Records from a collection:
____________
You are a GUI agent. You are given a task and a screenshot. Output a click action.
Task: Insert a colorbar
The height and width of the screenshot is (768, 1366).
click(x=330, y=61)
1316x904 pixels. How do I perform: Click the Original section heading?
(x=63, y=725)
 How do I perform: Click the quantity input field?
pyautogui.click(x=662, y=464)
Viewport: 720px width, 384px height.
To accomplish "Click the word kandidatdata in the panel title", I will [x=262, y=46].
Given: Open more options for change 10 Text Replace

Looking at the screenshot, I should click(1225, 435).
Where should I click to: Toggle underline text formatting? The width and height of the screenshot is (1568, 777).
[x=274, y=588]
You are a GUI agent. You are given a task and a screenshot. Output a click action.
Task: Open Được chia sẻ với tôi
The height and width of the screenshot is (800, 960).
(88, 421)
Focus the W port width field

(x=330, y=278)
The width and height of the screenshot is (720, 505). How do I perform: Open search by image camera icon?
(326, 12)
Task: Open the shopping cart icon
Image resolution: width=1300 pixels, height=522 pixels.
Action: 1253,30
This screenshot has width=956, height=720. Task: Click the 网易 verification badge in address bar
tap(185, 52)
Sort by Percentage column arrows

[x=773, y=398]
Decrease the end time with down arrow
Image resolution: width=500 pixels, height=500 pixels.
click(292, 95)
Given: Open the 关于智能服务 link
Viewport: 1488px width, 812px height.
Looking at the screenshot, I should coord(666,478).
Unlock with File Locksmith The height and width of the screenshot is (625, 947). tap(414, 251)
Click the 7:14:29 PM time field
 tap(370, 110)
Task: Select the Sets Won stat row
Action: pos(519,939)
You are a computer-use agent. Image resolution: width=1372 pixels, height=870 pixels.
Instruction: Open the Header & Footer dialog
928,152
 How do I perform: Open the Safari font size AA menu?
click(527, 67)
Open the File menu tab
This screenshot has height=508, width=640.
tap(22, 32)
____________
:: Job ::
Rewrite all of the material above, replacing every "How do I perform" with "How can I do" and leaving everything else as it is.

:: Exercise output ::
You are a GUI agent. You are given a task and a screenshot. Output a click action.
Task: Insert a colorbar
The height and width of the screenshot is (768, 1366).
click(x=330, y=61)
1316x904 pixels. How can I do: Click the Original section heading?
(x=63, y=725)
 How can I do: Click the quantity input field?
pyautogui.click(x=662, y=464)
Viewport: 720px width, 384px height.
To accomplish "Click the word kandidatdata in the panel title", I will [x=262, y=46].
Given: Open more options for change 10 Text Replace

Looking at the screenshot, I should click(1225, 435).
Where should I click to: Toggle underline text formatting? The width and height of the screenshot is (1568, 777).
[x=274, y=588]
You are a GUI agent. You are given a task and a screenshot. Output a click action.
Task: Open Được chia sẻ với tôi
The height and width of the screenshot is (800, 960).
(88, 421)
Focus the W port width field

(x=330, y=278)
The width and height of the screenshot is (720, 505). How can I do: Open search by image camera icon?
(326, 12)
Task: Open the shopping cart icon
Image resolution: width=1300 pixels, height=522 pixels.
Action: 1253,30
This screenshot has width=956, height=720. Task: Click the 网易 verification badge in address bar
tap(185, 52)
Sort by Percentage column arrows

[x=773, y=398]
Decrease the end time with down arrow
Image resolution: width=500 pixels, height=500 pixels.
click(292, 95)
Given: Open the 关于智能服务 link
Viewport: 1488px width, 812px height.
Looking at the screenshot, I should coord(666,478).
Unlock with File Locksmith The height and width of the screenshot is (625, 947). tap(414, 251)
Click the 7:14:29 PM time field
 tap(370, 110)
Task: Select the Sets Won stat row
Action: pos(519,939)
You are a computer-use agent. Image resolution: width=1372 pixels, height=870 pixels.
Instruction: Open the Header & Footer dialog
928,152
 How can I do: Open the Safari font size AA menu?
click(527, 67)
Open the File menu tab
This screenshot has height=508, width=640.
tap(22, 32)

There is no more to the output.